Но в этот раз всё было совсем по-другому. Раньше меня никогда не накрывала паническая атака, поэтому родные были абсолютно поражены увиденным. Часто я начинал плакать без причины. Родственники стали говорить о том, что мне, возможно, необходима консультация психолога, работающего с людьми, страдающими посттравматическим стрессовым расстройством[3]. Но это удручало меня еще больше. Разве такая консультация может помочь мне? Безусловно, она полезна солдатам, которые не только видели, но и делали ужасные вещи, но я ведь не из таких, я ведь не привык к такому, верно? За годы, которые я работаю в полиции, всё проходило более-менее нормально, правда? Поэтому такая консультация не имеет большого смысла, считал я и отказывался от подобной помощи.
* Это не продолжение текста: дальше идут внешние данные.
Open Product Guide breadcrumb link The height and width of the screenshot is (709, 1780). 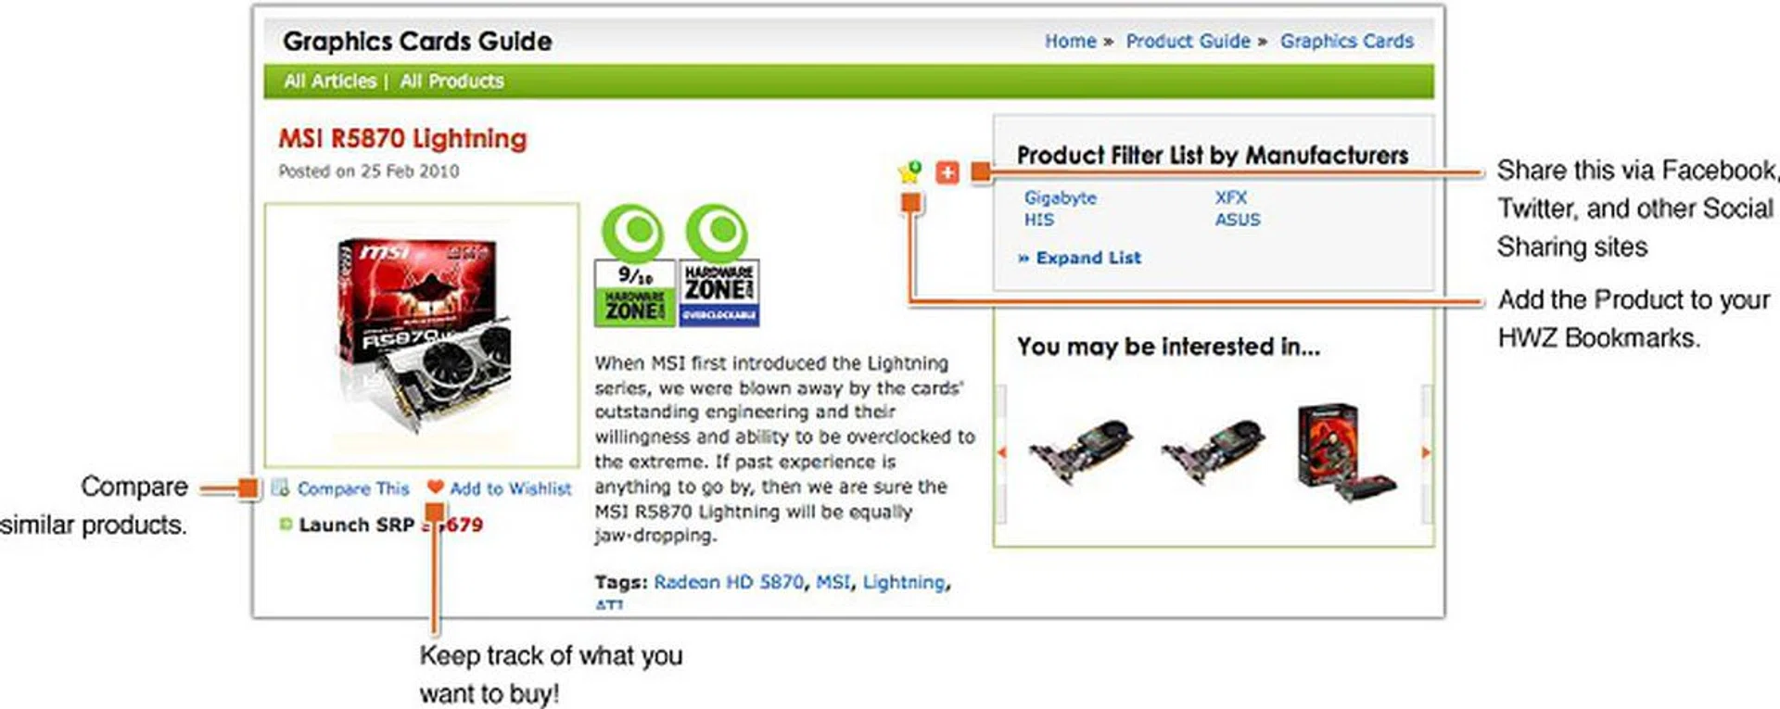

Я вовсе не пытался держать эмоции в себе или уйти в запой. На самом деле я не выпил за это время ни капли, хорошо понимая, что алкоголь может лишь усилить накопившийся во мне негатив. Мне и так было достаточно кошмаров. Позднее стало понятно, что я зря отказывался от помощи психолога. Я до сих пор пытаюсь справиться с симптомами посттравматического синдрома, но, к счастью, не испытываю никакого чувства ненависти. Я давно пришел к выводу, что ненавистью ничего добиться нельзя, она будет лишь разъедать тебя изнутри. А мне и так было достаточно боли в душе.